AAV9-Based SMN1 Replacement

Written by: Saygı Hospital Health Guide Editorial Board
Last updated:

This content has been compiled by the Saygı Hospital Health Guide Editorial Board and is periodically reviewed by a specialist physician.

References (5)

This content is for informational purposes only and does not constitute medical advice. You can book an appointment at our Nöroloji department. Book Appointment →

What is Spinal Muscular Atrophy Gene Therapy?

AAV9 vector carrying functional SMN1 cDNA, delivered as one-time IV infusion.

AAV9 crosses blood-brain barrier and transduces motor neurons in spinal cord.

Replaces missing or non-functional SMN1 gene in patients with SMA type 1, 2, 3.

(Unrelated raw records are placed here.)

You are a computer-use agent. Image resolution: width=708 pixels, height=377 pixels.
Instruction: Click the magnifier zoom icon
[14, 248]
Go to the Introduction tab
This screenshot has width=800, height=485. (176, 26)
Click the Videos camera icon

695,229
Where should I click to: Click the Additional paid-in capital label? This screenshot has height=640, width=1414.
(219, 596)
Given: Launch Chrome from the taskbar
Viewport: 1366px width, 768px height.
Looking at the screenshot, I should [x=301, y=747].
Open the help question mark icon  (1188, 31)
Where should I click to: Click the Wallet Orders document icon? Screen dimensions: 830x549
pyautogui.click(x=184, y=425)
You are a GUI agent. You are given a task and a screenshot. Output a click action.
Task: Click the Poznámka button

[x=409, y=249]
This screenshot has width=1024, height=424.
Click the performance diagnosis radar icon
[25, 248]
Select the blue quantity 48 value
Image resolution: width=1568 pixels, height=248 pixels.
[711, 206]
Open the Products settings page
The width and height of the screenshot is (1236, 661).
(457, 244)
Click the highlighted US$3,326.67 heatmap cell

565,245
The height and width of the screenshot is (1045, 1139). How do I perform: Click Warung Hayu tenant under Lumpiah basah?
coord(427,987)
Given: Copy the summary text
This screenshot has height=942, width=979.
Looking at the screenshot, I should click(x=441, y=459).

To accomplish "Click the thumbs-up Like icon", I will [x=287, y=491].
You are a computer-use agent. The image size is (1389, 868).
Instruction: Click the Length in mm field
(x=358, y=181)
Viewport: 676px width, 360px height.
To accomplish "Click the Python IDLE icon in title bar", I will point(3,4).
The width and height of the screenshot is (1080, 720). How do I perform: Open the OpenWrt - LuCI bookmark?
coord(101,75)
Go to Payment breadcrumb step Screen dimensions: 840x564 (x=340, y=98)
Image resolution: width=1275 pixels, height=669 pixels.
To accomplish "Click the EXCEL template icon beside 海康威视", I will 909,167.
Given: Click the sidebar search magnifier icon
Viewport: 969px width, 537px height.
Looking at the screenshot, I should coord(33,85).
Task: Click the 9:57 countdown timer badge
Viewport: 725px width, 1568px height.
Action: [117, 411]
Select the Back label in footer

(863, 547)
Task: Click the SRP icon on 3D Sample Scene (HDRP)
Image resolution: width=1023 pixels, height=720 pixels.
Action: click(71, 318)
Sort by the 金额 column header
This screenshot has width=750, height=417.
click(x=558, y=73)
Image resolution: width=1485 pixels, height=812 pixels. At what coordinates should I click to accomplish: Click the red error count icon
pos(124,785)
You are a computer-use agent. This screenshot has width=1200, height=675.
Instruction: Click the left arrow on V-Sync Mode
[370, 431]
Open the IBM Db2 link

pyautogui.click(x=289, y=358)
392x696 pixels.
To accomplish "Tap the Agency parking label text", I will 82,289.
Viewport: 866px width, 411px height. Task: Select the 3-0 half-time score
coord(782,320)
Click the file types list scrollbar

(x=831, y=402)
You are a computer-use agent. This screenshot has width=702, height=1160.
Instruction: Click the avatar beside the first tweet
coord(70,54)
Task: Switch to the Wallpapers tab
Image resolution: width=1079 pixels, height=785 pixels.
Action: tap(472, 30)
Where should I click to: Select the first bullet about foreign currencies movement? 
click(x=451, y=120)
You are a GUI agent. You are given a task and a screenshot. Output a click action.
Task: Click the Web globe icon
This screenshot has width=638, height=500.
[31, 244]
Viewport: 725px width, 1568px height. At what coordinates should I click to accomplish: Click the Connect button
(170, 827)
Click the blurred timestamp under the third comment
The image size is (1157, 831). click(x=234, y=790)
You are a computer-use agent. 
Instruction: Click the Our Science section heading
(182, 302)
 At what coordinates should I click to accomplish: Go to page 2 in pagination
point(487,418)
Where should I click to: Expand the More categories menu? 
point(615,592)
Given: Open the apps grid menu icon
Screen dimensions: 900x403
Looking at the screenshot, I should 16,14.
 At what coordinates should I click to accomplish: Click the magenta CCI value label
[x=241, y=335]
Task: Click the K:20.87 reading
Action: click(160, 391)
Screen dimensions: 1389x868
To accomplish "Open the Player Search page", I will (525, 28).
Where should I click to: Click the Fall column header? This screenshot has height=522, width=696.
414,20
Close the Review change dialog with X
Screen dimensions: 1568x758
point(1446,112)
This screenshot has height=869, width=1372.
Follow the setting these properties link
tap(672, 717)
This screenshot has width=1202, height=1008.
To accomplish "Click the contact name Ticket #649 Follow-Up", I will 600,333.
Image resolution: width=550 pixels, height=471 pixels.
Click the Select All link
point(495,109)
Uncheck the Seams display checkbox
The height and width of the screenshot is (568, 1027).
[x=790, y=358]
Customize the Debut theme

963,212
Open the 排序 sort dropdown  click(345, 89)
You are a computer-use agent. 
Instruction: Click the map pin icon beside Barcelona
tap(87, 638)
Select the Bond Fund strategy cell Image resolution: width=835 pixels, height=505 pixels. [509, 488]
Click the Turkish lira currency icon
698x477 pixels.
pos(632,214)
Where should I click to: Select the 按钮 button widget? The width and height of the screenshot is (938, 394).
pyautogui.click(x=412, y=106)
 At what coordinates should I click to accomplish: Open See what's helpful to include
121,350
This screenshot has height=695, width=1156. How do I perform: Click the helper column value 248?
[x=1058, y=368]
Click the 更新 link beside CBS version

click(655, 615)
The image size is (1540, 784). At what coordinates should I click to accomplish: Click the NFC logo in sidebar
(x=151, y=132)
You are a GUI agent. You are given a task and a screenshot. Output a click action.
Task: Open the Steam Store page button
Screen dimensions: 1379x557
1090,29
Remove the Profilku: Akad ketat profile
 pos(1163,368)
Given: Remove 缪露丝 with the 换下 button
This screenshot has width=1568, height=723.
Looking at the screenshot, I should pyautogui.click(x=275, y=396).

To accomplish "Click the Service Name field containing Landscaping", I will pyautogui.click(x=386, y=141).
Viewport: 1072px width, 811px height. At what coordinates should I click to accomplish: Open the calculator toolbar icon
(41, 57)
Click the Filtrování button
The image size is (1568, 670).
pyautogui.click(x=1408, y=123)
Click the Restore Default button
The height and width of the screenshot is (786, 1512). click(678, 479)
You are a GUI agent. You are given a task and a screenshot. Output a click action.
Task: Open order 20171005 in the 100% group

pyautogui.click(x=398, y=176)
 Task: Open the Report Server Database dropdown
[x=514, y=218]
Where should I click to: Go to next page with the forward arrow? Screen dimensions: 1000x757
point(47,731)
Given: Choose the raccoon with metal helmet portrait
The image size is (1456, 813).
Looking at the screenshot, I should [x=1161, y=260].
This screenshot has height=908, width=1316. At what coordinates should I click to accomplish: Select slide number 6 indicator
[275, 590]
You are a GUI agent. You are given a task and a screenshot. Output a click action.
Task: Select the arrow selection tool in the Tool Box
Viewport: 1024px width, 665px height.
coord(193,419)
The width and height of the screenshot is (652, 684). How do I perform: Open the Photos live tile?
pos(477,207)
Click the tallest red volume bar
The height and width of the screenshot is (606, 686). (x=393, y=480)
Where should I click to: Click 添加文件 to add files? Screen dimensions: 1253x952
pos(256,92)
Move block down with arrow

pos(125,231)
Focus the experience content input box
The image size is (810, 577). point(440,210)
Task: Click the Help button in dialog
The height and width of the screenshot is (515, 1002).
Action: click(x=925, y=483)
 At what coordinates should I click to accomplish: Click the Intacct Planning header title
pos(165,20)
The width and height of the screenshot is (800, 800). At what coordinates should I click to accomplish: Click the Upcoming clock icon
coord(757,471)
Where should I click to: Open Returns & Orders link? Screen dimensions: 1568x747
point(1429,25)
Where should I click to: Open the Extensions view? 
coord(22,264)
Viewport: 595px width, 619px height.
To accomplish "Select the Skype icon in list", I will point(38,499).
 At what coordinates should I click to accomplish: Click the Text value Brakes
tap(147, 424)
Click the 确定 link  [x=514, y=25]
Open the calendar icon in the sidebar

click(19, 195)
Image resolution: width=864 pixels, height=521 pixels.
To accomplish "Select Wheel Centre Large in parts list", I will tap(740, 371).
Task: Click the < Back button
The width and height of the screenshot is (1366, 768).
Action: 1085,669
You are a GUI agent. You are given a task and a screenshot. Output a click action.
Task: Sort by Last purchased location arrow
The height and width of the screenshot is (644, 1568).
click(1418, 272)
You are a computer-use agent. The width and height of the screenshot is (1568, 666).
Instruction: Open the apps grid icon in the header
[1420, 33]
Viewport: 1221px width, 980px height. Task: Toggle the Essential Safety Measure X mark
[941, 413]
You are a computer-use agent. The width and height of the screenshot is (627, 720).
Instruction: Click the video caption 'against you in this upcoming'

Approved by FDA for pediatric SMA <2 years of age (some regulatory variations).

Symptoms

SMA type 1 (Werdnig-Hoffmann): hypotonia, weakness, respiratory failure within 6 months; without treatment, death by age 2.
SMA type 2: onset 6-18 months, never walk independently.
SMA type 3: later onset (>18 months), walk but progressive weakness.
SMA type 4: adult onset, mild weakness.

Risk Factors

Genetic: homozygous SMN1 deletion or biallelic SMN1 mutations.
SMN2 copy number affects severity (more copies, milder).
Age at treatment critical (earlier = better outcome).
Anti-AAV9 antibody titers must be low (<1:50) for eligibility.
Pre-treatment motor neuron loss may limit response.

When to See a Doctor?

If you experience any of the following symptoms, seek medical attention promptly:

  • Newborn with SMA detected on screening.
  • Hypotonic infant with weak cry, poor feeding.
  • Confirmed genetic diagnosis (SMN1 deletion).
  • Family history of SMA in older sibling.
  • Consider genetic testing in unexplained infantile hypotonia.

Treatment Methods

01
Single IV infusion of onasemnogene abeparvovec (1.1 × 10¹⁴ vg/kg) over 60 minutes.
02
Pre-screening: anti-AAV9 antibody titer, baseline LFTs, troponin, platelets.
03
Pre-treatment prednisolone 1 mg/kg/day starting 24 hours before infusion, continuing for at least 30 days then taper.
04
Adverse effects: hepatotoxicity (transaminase elevation, requires close monitoring), thrombocytopenia, troponin elevation, thrombotic microangiopathy (rare, severe).
05
Concurrent supportive care: respiratory (BiPAP, cough assist), nutrition (G-tube if needed), physical therapy, orthopedics.
06
May combine with nusinersen or risdiplam for additional benefit (sequential or combination — investigational).
07
Cost: extremely high (~$2.1M USD); coverage varies by country.
08
Long-term durability data emerging; functional improvements maintained at 5+ years.
09
Newborn screening for SMA now standard in many countries — earlier diagnosis enables presymptomatic treatment with best outcomes.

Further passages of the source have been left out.